Action item: Can you reproduce the lines from the start of the records through the line containing "cell-value: 51 is", both ends included, word for word?

(Records from a dataset)
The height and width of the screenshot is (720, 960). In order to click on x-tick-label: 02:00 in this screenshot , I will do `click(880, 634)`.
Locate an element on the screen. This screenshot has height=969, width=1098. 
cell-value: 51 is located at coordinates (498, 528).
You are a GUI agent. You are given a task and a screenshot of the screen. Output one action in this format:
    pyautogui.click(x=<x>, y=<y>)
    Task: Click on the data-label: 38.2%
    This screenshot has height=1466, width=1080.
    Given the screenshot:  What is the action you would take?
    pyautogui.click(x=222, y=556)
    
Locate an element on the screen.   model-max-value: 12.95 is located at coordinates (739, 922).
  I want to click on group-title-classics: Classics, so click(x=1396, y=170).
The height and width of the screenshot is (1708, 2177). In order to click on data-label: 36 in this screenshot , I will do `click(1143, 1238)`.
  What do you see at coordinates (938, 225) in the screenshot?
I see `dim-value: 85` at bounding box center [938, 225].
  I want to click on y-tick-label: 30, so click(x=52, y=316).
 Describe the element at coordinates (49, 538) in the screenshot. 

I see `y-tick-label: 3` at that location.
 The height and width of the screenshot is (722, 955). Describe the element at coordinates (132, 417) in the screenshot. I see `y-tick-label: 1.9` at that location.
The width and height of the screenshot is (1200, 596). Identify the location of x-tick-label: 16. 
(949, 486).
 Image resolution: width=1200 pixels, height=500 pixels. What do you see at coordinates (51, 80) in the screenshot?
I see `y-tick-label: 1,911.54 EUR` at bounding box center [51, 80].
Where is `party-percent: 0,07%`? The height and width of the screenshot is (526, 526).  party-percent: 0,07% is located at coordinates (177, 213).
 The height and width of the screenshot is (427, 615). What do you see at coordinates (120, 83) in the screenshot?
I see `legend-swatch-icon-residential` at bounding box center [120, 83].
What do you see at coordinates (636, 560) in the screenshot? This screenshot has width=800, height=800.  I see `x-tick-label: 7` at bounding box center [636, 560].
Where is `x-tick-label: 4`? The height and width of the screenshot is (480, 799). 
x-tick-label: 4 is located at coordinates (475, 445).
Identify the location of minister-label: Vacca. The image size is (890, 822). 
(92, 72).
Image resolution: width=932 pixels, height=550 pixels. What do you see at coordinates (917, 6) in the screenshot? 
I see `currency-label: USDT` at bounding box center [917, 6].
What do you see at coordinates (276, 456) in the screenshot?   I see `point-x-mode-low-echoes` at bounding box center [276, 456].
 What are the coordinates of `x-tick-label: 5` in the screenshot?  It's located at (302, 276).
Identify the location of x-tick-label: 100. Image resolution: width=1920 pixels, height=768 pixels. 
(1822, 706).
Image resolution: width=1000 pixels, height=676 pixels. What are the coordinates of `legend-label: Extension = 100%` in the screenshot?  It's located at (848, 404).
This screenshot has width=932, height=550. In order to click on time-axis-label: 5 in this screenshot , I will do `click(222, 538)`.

Answer box:
The height and width of the screenshot is (720, 960). In order to click on x-tick-label: 02:00 in this screenshot , I will do `click(880, 634)`.
Locate an element on the screen. This screenshot has height=969, width=1098. 
cell-value: 51 is located at coordinates (498, 528).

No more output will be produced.